> 提示文
----
- 更新日 : 2025年11月5日
辞めてほしい社員への対応方法は?具体的な手順から放置・不当解雇のリスクまで解説
企業の人事労務担当者にとって「辞めてほしい社員」への対応は非常にデリケートで難しい問題です。問題行動を繰り返す社員を放置すれば、職場環境の悪化や生産性の低下を招きかねません。しかし、対応を誤れば不当解雇などの法的トラブルに発展するリスクも孕んでいます。
この記事では、辞めてほしいと感じる社員の具体的な特徴から、放置することのリスク、そして実際に退職に向けて動く際の正しい手順と注意点までを、人事労務の初心者の方向けに分かりやすく解説します。適切な対応方法を学び、企業と従業員双方にとって最善の解決策を見つけましょう。
目次
辞めてほしい社員にはどのように対応する?具体的な5つの手順
辞めてほしい社員への対応は、法的なリスクを避けながら段階的に進めるのが鉄則です。特に、手順を誤ることで「不当解雇」と見なされるリスクには細心の注意が必要です。これは多額の金銭的負担や社会的信用の失墜に繋がるため、本章の手順とあわせて、必ず後述するリスクの章もご確認ください。
----
> 取り組む課題
• A. 提示文に基づき、次の問いに答えてください。
(i) 更新日はいつですか。
(ii) この記事はどのような読者に向けて解説すると述べていますか。
(iii) 辞めてほしい社員への対応について、具体的な手順はいくつあるとされていますか。
• B. 問題行動を繰り返す社員を放置した場合、または対応を誤った場合に生じうる結果として、提示文が挙げているものをすべて列挙してください。
ここから先のデータは、提示文の内容とは関係がありません。

> データ欄
----
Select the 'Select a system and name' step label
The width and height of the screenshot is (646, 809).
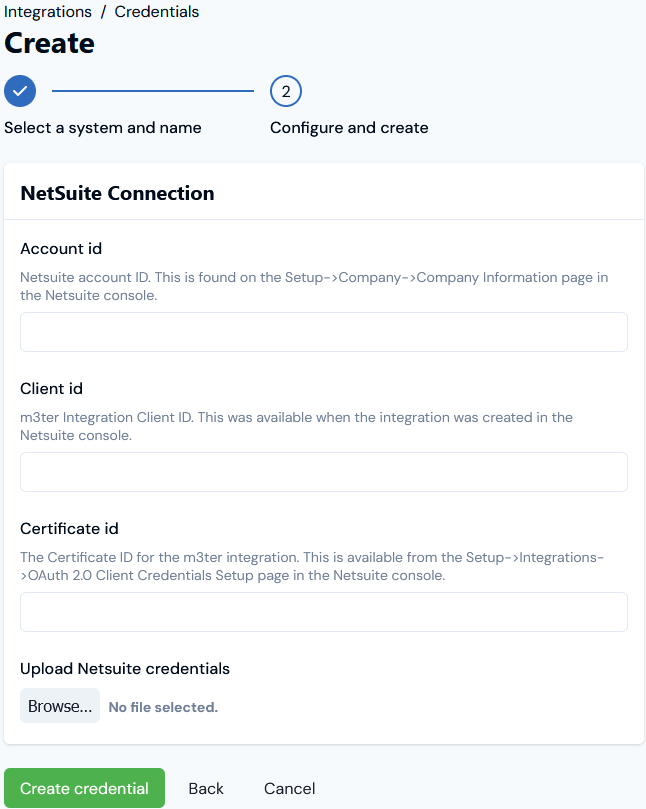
----
> 順番の解答
• A.
(i) 2025年11月5日
(ii) 人事労務の初心者の方
(iii) 5つ

• B.
・職場環境の悪化
・生産性の低下
・不当解雇などの法的トラブル
・多額の金銭的負担
・社会的信用の失墜